Tobacco is the only consumer product that when used as directed kills.  Massachusetts has taken the lead in changing social norms surrounding smoking.  It is no longer “normal” to see patrons smoking in restaurants, bars, airports, movie theaters or offices in Massachusetts.  The is largely due to a once well-funded comprehensive tobacco control program as described in the 2014 Surgeon General’s report.  It is also due to science-based, effective policies addressing exposure to secondhand smoke and tobacco and nicotine sales and use.

The federal Family Smoking Prevention and Tobacco Control Act (FSPTCA), enacted in 2009, prohibited candy and fruit flavored cigarettes largely because these flavored products were marketed to youth and young adults, and younger smokers were more likely to have tried these products than older smokers.  However, the Act did not address cheap sweet other tobacco products, like the fifty-cent grape flavored cigar.  Both the Federal Drug Administration and the Surgeon General have stated that flavored tobacco products are considered to be “starter” products that help establish smoking habits that can lead to long term addiction.[1]We are not talking about your grandfather’s cigars here.  The products pushed by the industry are not hand rolled, non-inhaled cigars.  These cheap, sweet products are manufactured like cigarettes, often look like cigarettes, and are inhaled like cigarettes.  The only real difference is that they are much cheaper than cigarettes and come in single doses.

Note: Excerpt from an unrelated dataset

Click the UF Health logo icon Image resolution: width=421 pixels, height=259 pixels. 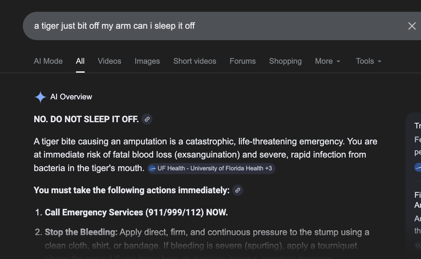[x=152, y=169]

Restricting the sale of these cheap, flavored products to adult-only establishments is a promising policy being adopted by more and more municipalities in Massachusetts.  Another strategy is to prohibit the single sale of these products and require them to be sold in package of 2 or more.

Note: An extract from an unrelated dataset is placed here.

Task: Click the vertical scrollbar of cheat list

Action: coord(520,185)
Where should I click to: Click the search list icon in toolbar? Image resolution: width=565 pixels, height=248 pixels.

Reducing density strategies include prohibiting the sale of tobacco in healthcare institutions like pharmacies, capping the number of retail tobacco products and prohibiting new tobacco retailers in areas around school.  Increasing the minimum legal sales age to 21 is another popular strategy in Massachusetts.  It is based on the Institute of Medicine’s report published in 2015 which stated that increasing the minimum age of legal access to tobacco to 21 would reduce tobacco use among 12 to 17 year olds and improve health across the lifespan and save lives.[2]Strategies addressing the troubling increase in the use of nicotine delivery products like electronic cigarettes and hookah are also being enacted by municipalities.

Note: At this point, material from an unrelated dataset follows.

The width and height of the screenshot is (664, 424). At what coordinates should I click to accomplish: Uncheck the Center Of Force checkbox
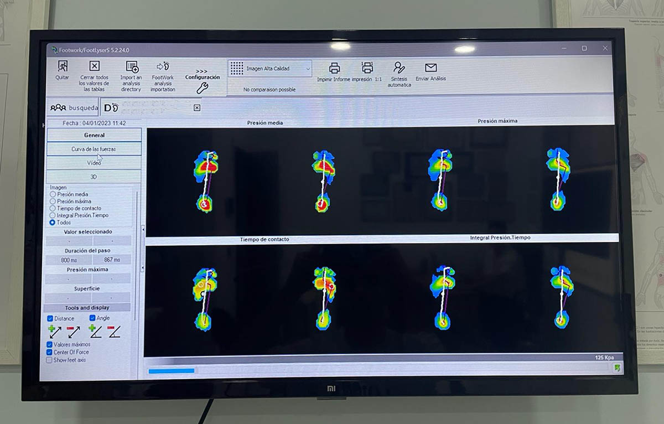pos(50,352)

Sample templates for both tobacco use regulations and secondhand smoke regulations are included in the Resource section of this website.


[1] Food and Drug Administration. 2011. Fact Sheet: Flavored Tobacco Products, www.fda.gov/downloads/TobaccoProducts/ProtectingKidsfromTobacco/FlavoredTobacco/UCM183214.pdf;U.S. Department of Health and Human Services. 2012. Preventing tobacco Use Among Youth and Young Adults: A Report of the Surgeon General. Atlanta: U.S. National Center for Chronic Disease Prevention and Health Promotion, Office of Smoking and Health, p. 539. www.surgeongeneral.gov/library/reports/preenting-youth-tobacco-use/full-report.pdf.
[2] IOM (Institute of Medicine) 2015.  Public Health Implications of Raising the Minimum age of Legal Access to tobacco Products. Washington DC: The National Academies Press, 2015.